The above can generally be applied to any business process, creating potentially zero-fault business executions, and digitalized end-to-end through blockchain automation and integration with legacy systems.

Mapping of business process flaws with blockchain capabilities.

Figure 3. Mapping of business process flaws with blockchain capabilities.

Our first successfully implemented use case was quite a familiar process in corporate finance: Intercompany Invoice. Today, it’s in full production globally as the sole solution, covering more than 180 countries where Ericsson operates, supporting the business process. Many of the current blockchain implementations in the market have been claimed to be “shadowed”, i.e. running in parallel with traditional ways of working.

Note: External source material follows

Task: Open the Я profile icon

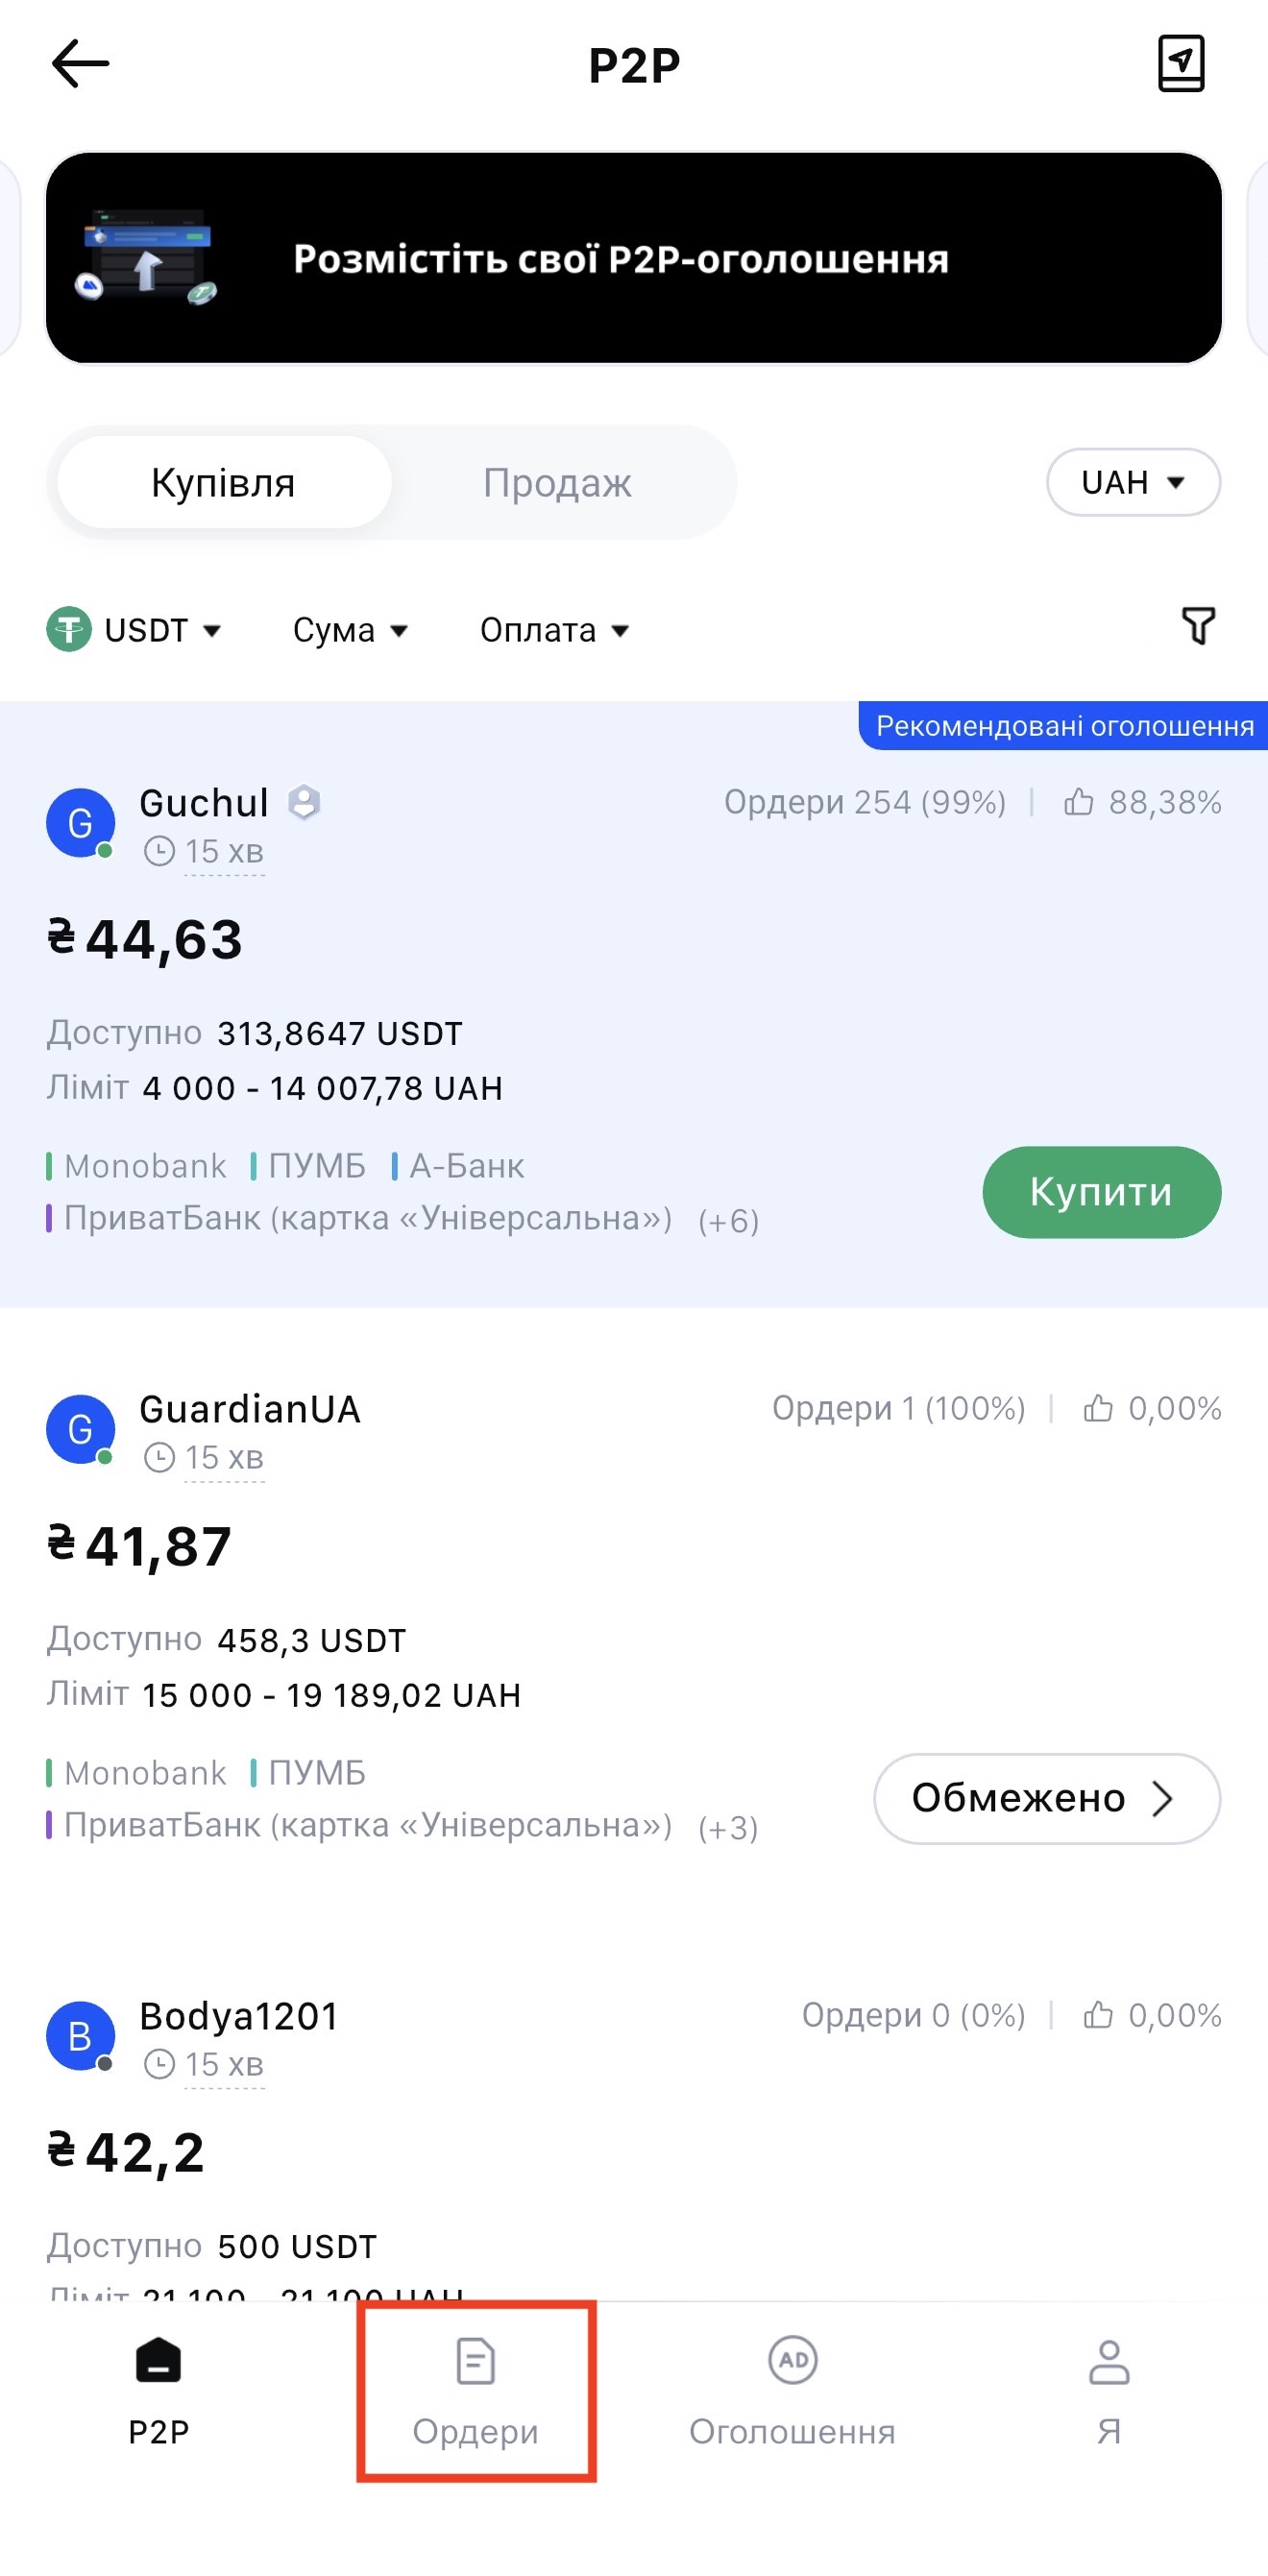Action: (1109, 2362)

The Intercompany Invoice process was affected by many of the flaws already mentioned. But by leveraging blockchain capabilities, we were able to prevent the characterized issues upfront, rather than fixing them afterwards. Today, it’s fully automated and involves minimal human intervention. This means tedious manual jobs are avoided, and enforces a common way of working between all the parties involved, ensuring high efficiency and Return of Investment.

By following this method, Ericsson can keep implementing highly impactful business processes through blockchain technology, and produce unprecedented efficiency and zero-touch automation.

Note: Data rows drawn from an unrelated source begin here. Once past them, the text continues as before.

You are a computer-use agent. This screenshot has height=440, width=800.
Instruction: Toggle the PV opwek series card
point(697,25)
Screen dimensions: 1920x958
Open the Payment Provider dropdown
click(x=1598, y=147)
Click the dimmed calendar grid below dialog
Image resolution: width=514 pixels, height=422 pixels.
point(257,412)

It’s automation at the next level.

References

Morris, David Z. (21 January 2014). “Bitcoin is not just digital currency. It’s Napster for finance”Fortune. Retrieved 7 November 2018.

Schulpen, Ruben R.W.H.G. (1 August 2018). “Smart contracts in the Netherlands – University of Tilburg”. uvt.nl. Twente University. Retrieved 26 October 2019.

Learn more

Read our blog post, 5G and blockchain: The building blocks of the shared economy.

Read the Ericsson Technology Review article, Facilitating online trust with blockchains.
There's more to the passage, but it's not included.